Morning Consult reports that Kemp’s job-approval rating among Georgia Republicans rose from 59 percent in mid-March to 74 percent in early April. Nonetheless, a well-known Georgia pol close to Trump has now announced a 2022 primary bid against the governor. But his identity could be a blessing in disguise to the incumbent.
Vernon Jones is a Black former state legislator and county CEO who endorsed Trump’s reelection last year and has more recently switched parties. He got a lot of MAGA attention, particularly after his featured role at the GOP National Convention. He has really taken to his new career in Republican politics, speaking at the notorious January 6 “Stop the Steal” rally in Washington and basking in the affection of the Big Man (“When are you announcing? When are you announcing?” Trump said to Jones at Mar-a-Lago last week).
Jones’s announcement made it clear that he’s the former president’s surrogate.
Jones, however, is a risky proposition as Trump’s instrument of vengeance against Kemp. Aside from the fact that he’s a career Democratic politician from a jurisdiction (the Atlanta inner suburb of Dekalb County) that your average rural Republican wouldn’t visit on a bet, he has always had some issues, as Bluestein explains, calling him “a uniquely polarizing figure in state politics”:
“Jones launched his political career in the early 1990s in the Georgia House before winning the first of two terms as DeKalb County’s chief executive officer in 2000. His stint was marked by controversy …
“[H]is angry outbursts and clashes with other local officials dominated headlines, as did more serious allegations …

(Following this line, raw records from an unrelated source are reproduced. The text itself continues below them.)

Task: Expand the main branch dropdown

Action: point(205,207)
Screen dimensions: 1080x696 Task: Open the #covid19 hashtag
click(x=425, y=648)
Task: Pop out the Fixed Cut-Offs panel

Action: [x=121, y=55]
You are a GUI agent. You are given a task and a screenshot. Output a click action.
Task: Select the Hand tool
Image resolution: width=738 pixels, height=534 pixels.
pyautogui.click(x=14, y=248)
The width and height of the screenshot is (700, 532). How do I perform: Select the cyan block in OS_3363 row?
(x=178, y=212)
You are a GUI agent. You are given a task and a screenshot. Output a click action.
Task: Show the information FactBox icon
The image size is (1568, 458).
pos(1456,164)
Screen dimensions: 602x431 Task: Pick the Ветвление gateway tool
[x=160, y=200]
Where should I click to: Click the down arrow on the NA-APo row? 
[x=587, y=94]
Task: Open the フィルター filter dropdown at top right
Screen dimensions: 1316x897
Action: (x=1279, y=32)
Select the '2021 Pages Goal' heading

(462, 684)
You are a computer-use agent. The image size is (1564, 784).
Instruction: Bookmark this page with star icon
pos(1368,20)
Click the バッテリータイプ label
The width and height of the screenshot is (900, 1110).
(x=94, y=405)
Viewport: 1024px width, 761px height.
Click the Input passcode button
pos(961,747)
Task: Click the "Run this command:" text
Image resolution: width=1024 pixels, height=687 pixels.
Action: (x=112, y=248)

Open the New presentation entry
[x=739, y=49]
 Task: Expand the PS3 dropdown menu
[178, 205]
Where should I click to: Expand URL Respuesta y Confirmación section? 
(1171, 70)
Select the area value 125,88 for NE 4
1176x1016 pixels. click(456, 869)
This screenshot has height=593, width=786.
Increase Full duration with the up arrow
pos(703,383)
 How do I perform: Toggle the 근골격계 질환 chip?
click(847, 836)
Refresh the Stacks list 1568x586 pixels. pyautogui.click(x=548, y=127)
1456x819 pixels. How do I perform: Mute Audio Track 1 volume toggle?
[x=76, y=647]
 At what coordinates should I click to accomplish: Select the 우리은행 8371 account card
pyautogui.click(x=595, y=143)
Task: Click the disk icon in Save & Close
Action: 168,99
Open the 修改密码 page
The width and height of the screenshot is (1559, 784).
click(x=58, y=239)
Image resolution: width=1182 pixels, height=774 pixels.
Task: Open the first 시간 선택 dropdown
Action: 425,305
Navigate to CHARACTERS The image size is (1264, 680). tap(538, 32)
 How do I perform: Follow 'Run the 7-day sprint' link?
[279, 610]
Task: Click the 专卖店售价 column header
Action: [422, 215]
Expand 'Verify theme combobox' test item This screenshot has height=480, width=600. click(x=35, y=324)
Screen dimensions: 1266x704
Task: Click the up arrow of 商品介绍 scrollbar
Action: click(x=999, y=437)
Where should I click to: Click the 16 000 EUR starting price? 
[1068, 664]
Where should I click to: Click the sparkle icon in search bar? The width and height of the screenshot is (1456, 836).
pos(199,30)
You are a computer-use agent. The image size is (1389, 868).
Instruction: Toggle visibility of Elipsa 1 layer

“[A] wide-ranging special grand jury report released in 2013, after Jones left office, recommended an investigation against Jones and other DeKalb officials into possible bid-rigging and theft when he was chief executive, painting a picture of a culture of corruption that spanned from his office to workers and contractors in the watershed department.”
Worse yet, Jones was accused of rape in 2005. His successful defense was that the intercourse in question was part of a consensual three-way sexual encounter. This is still not a great look for candidates in the Christian-right- dominated Georgia GOP. And speaking of the Christian right, Jones had a problem with a vote in the legislature against a “fetal heartbeat” abortion ban Kemp had championed in 2019. On the eve of his candidacy, Jones executed a straight-out flip-flop on abortion, stating he now believed zygotes should be protected “from the moment of conception.”
You get the sense that Jones will serve as an irritant to Kemp but not a serious threat unless Trump himself forcefully intervenes in the race (and/or if a more formidable Trump-backed candidate, like Collins, who is reportedly mulling a Senate race, jumps in). And even then, Georgia Republicans will remember that Trump had strongly endorsed Kemp during the last gubernatorial primary. MAGA bravos looking for a pound of flesh may instead focus on Raffensperger, who has drawn an actual member of Congress as his 2022 primary opponent, along with the rival he barely defeated in 2018.
If Kemp does escape, he will likely face a rematch with his nemesis, voting-rights activist Stacey Abrams. And in that contest, all the treasure he has stored up in Republican circles by boasting of his commitment to “election integrity” may earn him a backlash from the voters he and his party have sought to bedevil.